• PROVIDED DATA

******************************

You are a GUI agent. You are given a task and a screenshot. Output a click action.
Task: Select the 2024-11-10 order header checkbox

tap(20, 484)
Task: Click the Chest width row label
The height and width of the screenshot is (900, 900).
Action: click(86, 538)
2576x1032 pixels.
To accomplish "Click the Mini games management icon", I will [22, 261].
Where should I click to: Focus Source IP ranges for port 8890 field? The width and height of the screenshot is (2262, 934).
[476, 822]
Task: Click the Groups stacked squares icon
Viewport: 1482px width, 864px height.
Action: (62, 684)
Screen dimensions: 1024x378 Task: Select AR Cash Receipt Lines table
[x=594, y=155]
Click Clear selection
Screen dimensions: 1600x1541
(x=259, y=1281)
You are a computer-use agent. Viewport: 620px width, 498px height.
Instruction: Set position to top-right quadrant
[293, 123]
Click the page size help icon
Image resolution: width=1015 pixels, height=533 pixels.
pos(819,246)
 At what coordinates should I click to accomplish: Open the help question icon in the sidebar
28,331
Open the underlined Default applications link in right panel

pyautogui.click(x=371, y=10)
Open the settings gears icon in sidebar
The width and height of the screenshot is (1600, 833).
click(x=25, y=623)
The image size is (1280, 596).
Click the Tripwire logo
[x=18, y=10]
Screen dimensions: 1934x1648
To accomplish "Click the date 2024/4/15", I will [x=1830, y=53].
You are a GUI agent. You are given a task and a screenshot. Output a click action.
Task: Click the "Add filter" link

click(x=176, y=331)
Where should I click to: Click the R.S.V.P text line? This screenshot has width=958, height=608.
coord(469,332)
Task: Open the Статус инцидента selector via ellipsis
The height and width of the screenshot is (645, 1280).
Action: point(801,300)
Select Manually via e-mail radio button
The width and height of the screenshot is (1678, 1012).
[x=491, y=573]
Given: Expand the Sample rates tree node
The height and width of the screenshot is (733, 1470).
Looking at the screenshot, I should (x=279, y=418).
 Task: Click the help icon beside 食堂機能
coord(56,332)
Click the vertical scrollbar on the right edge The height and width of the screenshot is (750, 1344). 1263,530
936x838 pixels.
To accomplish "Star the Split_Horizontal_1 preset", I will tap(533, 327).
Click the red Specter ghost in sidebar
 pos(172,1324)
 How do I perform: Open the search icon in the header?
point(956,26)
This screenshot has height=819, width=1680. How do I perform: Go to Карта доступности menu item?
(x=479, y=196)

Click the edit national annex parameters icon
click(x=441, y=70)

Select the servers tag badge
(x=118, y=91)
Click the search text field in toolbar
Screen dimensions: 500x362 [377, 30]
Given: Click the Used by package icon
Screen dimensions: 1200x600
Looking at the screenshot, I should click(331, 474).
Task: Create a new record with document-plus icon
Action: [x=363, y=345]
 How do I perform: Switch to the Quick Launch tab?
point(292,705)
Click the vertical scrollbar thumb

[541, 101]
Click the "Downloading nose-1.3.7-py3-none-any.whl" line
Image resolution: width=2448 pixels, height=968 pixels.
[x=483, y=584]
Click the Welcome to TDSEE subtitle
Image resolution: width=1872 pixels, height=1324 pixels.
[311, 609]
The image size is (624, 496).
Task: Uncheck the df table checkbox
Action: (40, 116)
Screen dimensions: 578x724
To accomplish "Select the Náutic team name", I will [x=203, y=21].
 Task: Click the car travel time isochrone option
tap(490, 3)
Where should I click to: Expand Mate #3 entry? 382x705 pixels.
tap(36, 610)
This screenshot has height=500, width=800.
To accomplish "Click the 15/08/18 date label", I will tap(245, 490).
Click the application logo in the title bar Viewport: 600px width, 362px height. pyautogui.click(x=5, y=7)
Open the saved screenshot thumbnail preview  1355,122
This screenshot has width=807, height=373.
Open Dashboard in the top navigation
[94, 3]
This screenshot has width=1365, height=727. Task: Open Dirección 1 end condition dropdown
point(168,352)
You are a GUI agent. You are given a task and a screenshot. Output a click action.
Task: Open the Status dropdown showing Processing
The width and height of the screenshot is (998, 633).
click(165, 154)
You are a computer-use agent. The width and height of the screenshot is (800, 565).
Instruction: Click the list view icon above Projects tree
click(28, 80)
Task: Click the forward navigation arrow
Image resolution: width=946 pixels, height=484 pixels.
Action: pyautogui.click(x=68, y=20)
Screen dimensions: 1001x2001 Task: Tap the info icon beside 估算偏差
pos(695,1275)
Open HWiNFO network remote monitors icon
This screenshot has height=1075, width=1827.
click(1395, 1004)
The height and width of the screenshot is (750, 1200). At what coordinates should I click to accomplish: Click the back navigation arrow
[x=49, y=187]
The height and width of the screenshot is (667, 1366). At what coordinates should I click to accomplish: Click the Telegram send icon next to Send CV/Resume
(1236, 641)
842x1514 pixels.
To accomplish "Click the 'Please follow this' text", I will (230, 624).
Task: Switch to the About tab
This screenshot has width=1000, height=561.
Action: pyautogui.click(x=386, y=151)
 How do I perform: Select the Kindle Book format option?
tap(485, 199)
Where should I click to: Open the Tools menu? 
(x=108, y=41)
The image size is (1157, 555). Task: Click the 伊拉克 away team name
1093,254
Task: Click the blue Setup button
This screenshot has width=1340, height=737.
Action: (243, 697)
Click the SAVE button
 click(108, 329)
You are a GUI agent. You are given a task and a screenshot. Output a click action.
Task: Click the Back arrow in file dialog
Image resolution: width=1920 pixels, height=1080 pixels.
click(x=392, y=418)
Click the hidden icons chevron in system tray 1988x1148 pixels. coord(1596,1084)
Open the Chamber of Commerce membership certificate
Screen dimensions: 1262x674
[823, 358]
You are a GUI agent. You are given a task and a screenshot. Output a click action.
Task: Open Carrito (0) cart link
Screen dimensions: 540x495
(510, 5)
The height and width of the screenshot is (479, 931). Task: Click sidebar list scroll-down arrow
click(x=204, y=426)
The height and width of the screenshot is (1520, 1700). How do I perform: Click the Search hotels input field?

******************************

• PROBLEM
Copy all of the data above word for word, keeping every line as it is.

• COMPLETED TASK
You are a GUI agent. You are given a task and a screenshot. Output a click action.
Task: Select the 2024-11-10 order header checkbox

tap(20, 484)
Task: Click the Chest width row label
The height and width of the screenshot is (900, 900).
Action: click(86, 538)
2576x1032 pixels.
To accomplish "Click the Mini games management icon", I will [22, 261].
Where should I click to: Focus Source IP ranges for port 8890 field? The width and height of the screenshot is (2262, 934).
[476, 822]
Task: Click the Groups stacked squares icon
Viewport: 1482px width, 864px height.
Action: (62, 684)
Screen dimensions: 1024x378 Task: Select AR Cash Receipt Lines table
[x=594, y=155]
Click Clear selection
Screen dimensions: 1600x1541
(x=259, y=1281)
You are a computer-use agent. Viewport: 620px width, 498px height.
Instruction: Set position to top-right quadrant
[293, 123]
Click the page size help icon
Image resolution: width=1015 pixels, height=533 pixels.
pos(819,246)
 At what coordinates should I click to accomplish: Open the help question icon in the sidebar
28,331
Open the underlined Default applications link in right panel

pyautogui.click(x=371, y=10)
Open the settings gears icon in sidebar
The width and height of the screenshot is (1600, 833).
click(x=25, y=623)
The image size is (1280, 596).
Click the Tripwire logo
[x=18, y=10]
Screen dimensions: 1934x1648
To accomplish "Click the date 2024/4/15", I will [x=1830, y=53].
You are a GUI agent. You are given a task and a screenshot. Output a click action.
Task: Click the "Add filter" link

click(x=176, y=331)
Where should I click to: Click the R.S.V.P text line? This screenshot has width=958, height=608.
coord(469,332)
Task: Open the Статус инцидента selector via ellipsis
The height and width of the screenshot is (645, 1280).
Action: point(801,300)
Select Manually via e-mail radio button
The width and height of the screenshot is (1678, 1012).
[x=491, y=573]
Given: Expand the Sample rates tree node
The height and width of the screenshot is (733, 1470).
Looking at the screenshot, I should (x=279, y=418).
 Task: Click the help icon beside 食堂機能
coord(56,332)
Click the vertical scrollbar on the right edge The height and width of the screenshot is (750, 1344). 1263,530
936x838 pixels.
To accomplish "Star the Split_Horizontal_1 preset", I will tap(533, 327).
Click the red Specter ghost in sidebar
 pos(172,1324)
 How do I perform: Open the search icon in the header?
point(956,26)
This screenshot has height=819, width=1680. How do I perform: Go to Карта доступности menu item?
(x=479, y=196)

Click the edit national annex parameters icon
click(x=441, y=70)

Select the servers tag badge
(x=118, y=91)
Click the search text field in toolbar
Screen dimensions: 500x362 [377, 30]
Given: Click the Used by package icon
Screen dimensions: 1200x600
Looking at the screenshot, I should click(331, 474).
Task: Create a new record with document-plus icon
Action: [x=363, y=345]
 How do I perform: Switch to the Quick Launch tab?
point(292,705)
Click the vertical scrollbar thumb

[541, 101]
Click the "Downloading nose-1.3.7-py3-none-any.whl" line
Image resolution: width=2448 pixels, height=968 pixels.
[x=483, y=584]
Click the Welcome to TDSEE subtitle
Image resolution: width=1872 pixels, height=1324 pixels.
[311, 609]
The image size is (624, 496).
Task: Uncheck the df table checkbox
Action: (40, 116)
Screen dimensions: 578x724
To accomplish "Select the Náutic team name", I will [x=203, y=21].
 Task: Click the car travel time isochrone option
tap(490, 3)
Where should I click to: Expand Mate #3 entry? 382x705 pixels.
tap(36, 610)
This screenshot has height=500, width=800.
To accomplish "Click the 15/08/18 date label", I will tap(245, 490).
Click the application logo in the title bar Viewport: 600px width, 362px height. pyautogui.click(x=5, y=7)
Open the saved screenshot thumbnail preview  1355,122
This screenshot has width=807, height=373.
Open Dashboard in the top navigation
[94, 3]
This screenshot has width=1365, height=727. Task: Open Dirección 1 end condition dropdown
point(168,352)
You are a GUI agent. You are given a task and a screenshot. Output a click action.
Task: Open the Status dropdown showing Processing
The width and height of the screenshot is (998, 633).
click(165, 154)
You are a computer-use agent. The width and height of the screenshot is (800, 565).
Instruction: Click the list view icon above Projects tree
click(28, 80)
Task: Click the forward navigation arrow
Image resolution: width=946 pixels, height=484 pixels.
Action: pyautogui.click(x=68, y=20)
Screen dimensions: 1001x2001 Task: Tap the info icon beside 估算偏差
pos(695,1275)
Open HWiNFO network remote monitors icon
This screenshot has height=1075, width=1827.
click(1395, 1004)
The height and width of the screenshot is (750, 1200). At what coordinates should I click to accomplish: Click the back navigation arrow
[x=49, y=187]
The height and width of the screenshot is (667, 1366). At what coordinates should I click to accomplish: Click the Telegram send icon next to Send CV/Resume
(1236, 641)
842x1514 pixels.
To accomplish "Click the 'Please follow this' text", I will (230, 624).
Task: Switch to the About tab
This screenshot has width=1000, height=561.
Action: pyautogui.click(x=386, y=151)
 How do I perform: Select the Kindle Book format option?
tap(485, 199)
Where should I click to: Open the Tools menu? 
(x=108, y=41)
The image size is (1157, 555). Task: Click the 伊拉克 away team name
1093,254
Task: Click the blue Setup button
This screenshot has width=1340, height=737.
Action: (243, 697)
Click the SAVE button
 click(108, 329)
You are a GUI agent. You are given a task and a screenshot. Output a click action.
Task: Click the Back arrow in file dialog
Image resolution: width=1920 pixels, height=1080 pixels.
click(x=392, y=418)
Click the hidden icons chevron in system tray 1988x1148 pixels. coord(1596,1084)
Open the Chamber of Commerce membership certificate
Screen dimensions: 1262x674
[823, 358]
You are a GUI agent. You are given a task and a screenshot. Output a click action.
Task: Open Carrito (0) cart link
Screen dimensions: 540x495
(510, 5)
The height and width of the screenshot is (479, 931). Task: Click sidebar list scroll-down arrow
click(x=204, y=426)
The height and width of the screenshot is (1520, 1700). How do I perform: Click the Search hotels input field?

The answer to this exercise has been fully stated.